There are now some complaints in the other direction about the deregulated
prices, especially because some less scrupulous drivers are trying to
deliberately trick tourists into paying outrageous prices. Prices have to be
posted in windows, so of course no Swede or tourist paying attention would
take a taxi that charges $200 for what would normally be a $20 trip. But you
only have to trick a handful per day to make it a profitable scam. Just need
to get some tourists who either don't realize that rates are unregulated in
Stockholm, who didn't see the rate sticker, or who did but didn't mentally
convert the SEK to something they understand.

A bit on that: <http://www.thelocal.se/16868/20090112/>

------
sesqu
What a odd pricing model. 50 SEK + 175 SEK/10 km at moderate speeds, with a
jump discontinuity to 50 SEK + 600 SEK/10 km and above at low speeds - such as
traffic lights.

Taxi Stockholm charges 45 SEK + 246-280 SEK/10 km, which looks like more, but
it's hard to compare without knowing how much of the time is spent at low
speeds.
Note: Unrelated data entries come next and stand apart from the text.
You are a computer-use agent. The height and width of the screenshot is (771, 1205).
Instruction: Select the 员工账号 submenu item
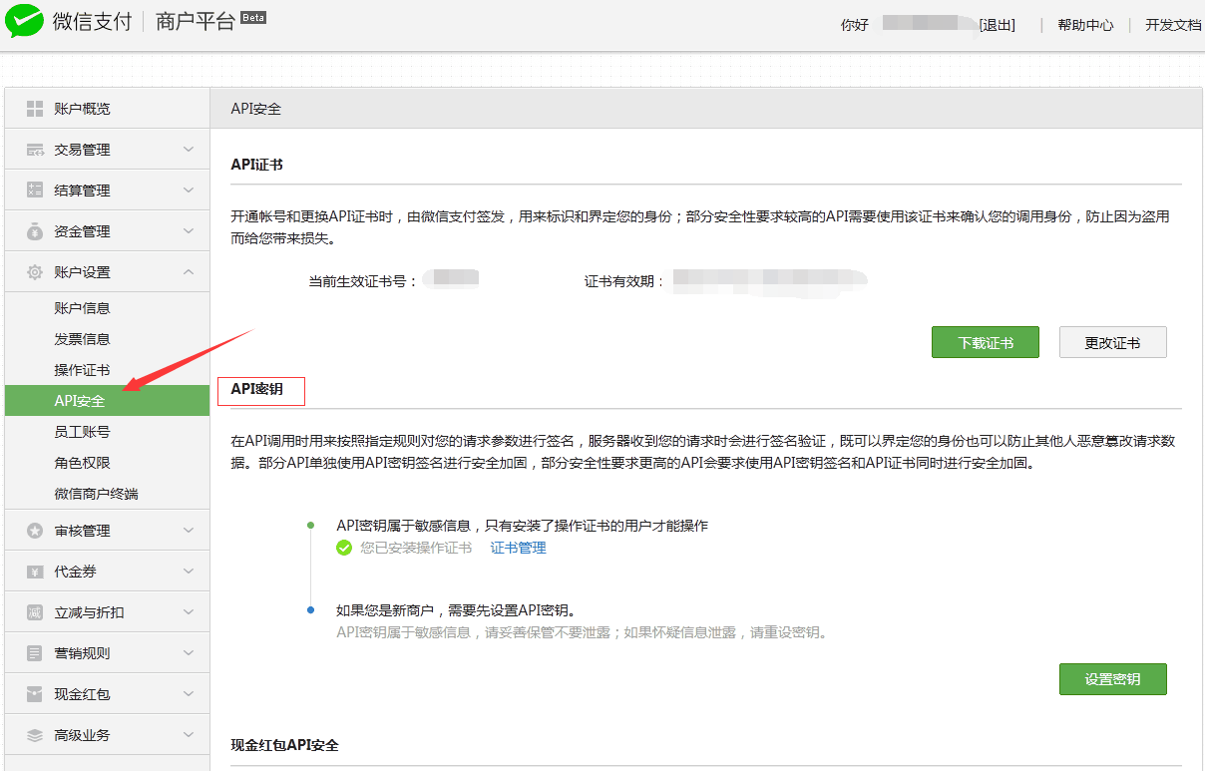point(82,432)
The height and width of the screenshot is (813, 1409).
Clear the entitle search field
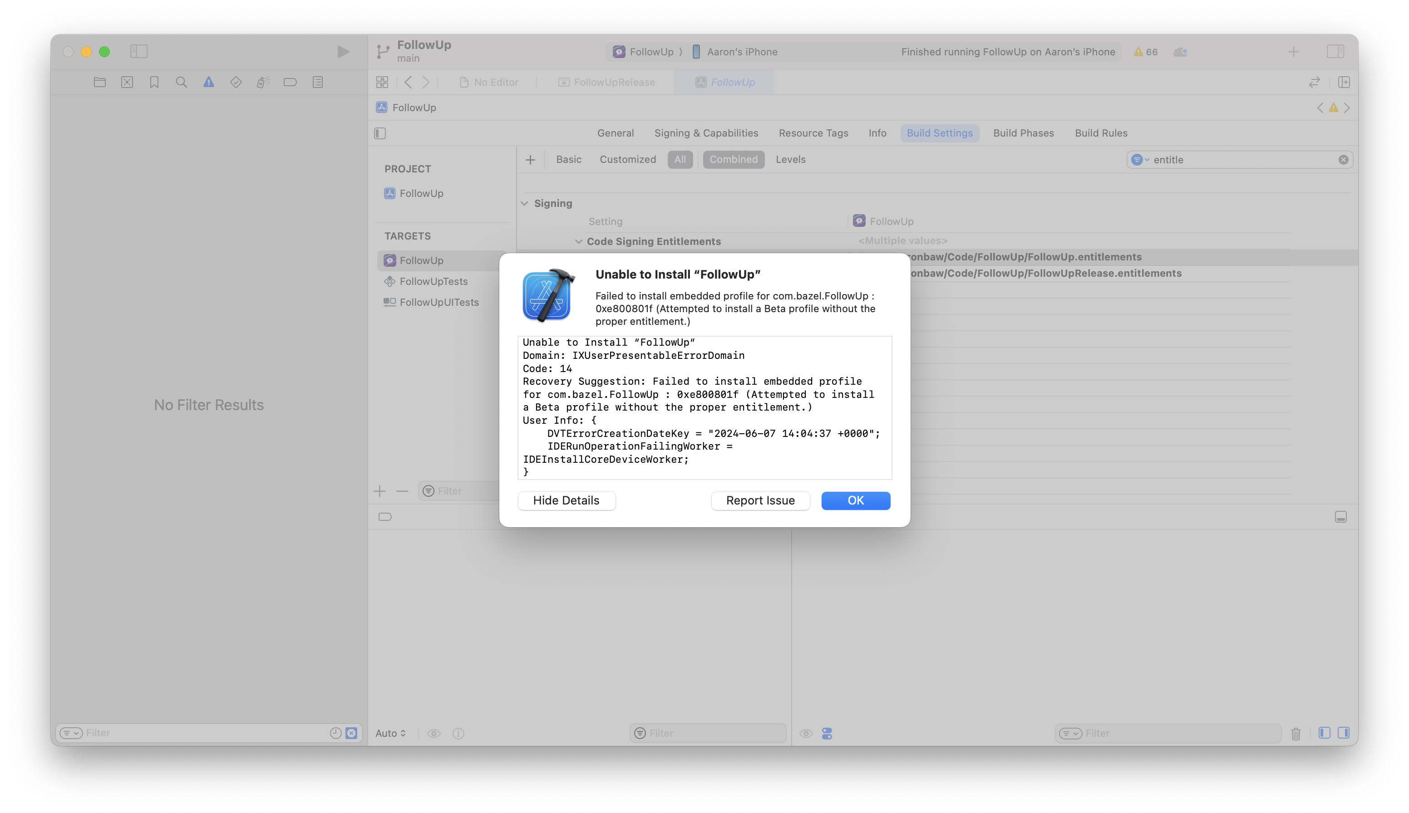click(x=1343, y=160)
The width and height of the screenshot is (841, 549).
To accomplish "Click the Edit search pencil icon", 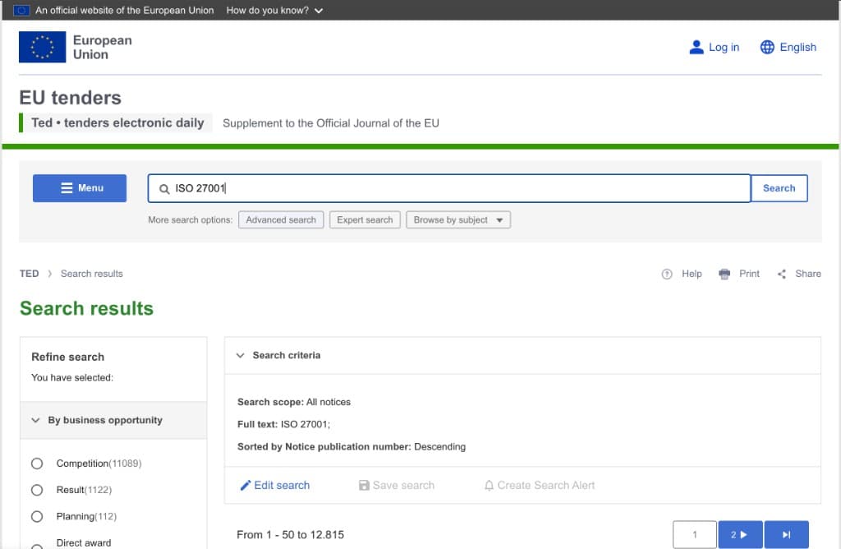I will 245,486.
Taking the pessimal estimate of 15 minutes in a standstill to charge
the hyperdrive, followed by a 10 kilometer spurt at lightspeed, we get an
upper bound of 50 SEK + 445 SEK/10 km, or 165% of the article's index fare. I
honestly can't tell if that's competitive.

I imagine that's why they don't want to make a sticker.

Oh, and then there's the much higher fixed price for city center travel. I
trust that doesn't get added on to a trip that crosses the boundary.

------
jgalt212
Uber loves operating by "the squeaky wheel gets the grease" proverb. But what
they fail to realize or discount its importance is that the squeaky wheel is
also the first one to be replaced.

------
don_draper
>>Also, they finally answered my question about how many cars they have in
Stockholm by saying “Like all companies we have numbers we don’t give out”.

And unlike other companies our press releases are written by children.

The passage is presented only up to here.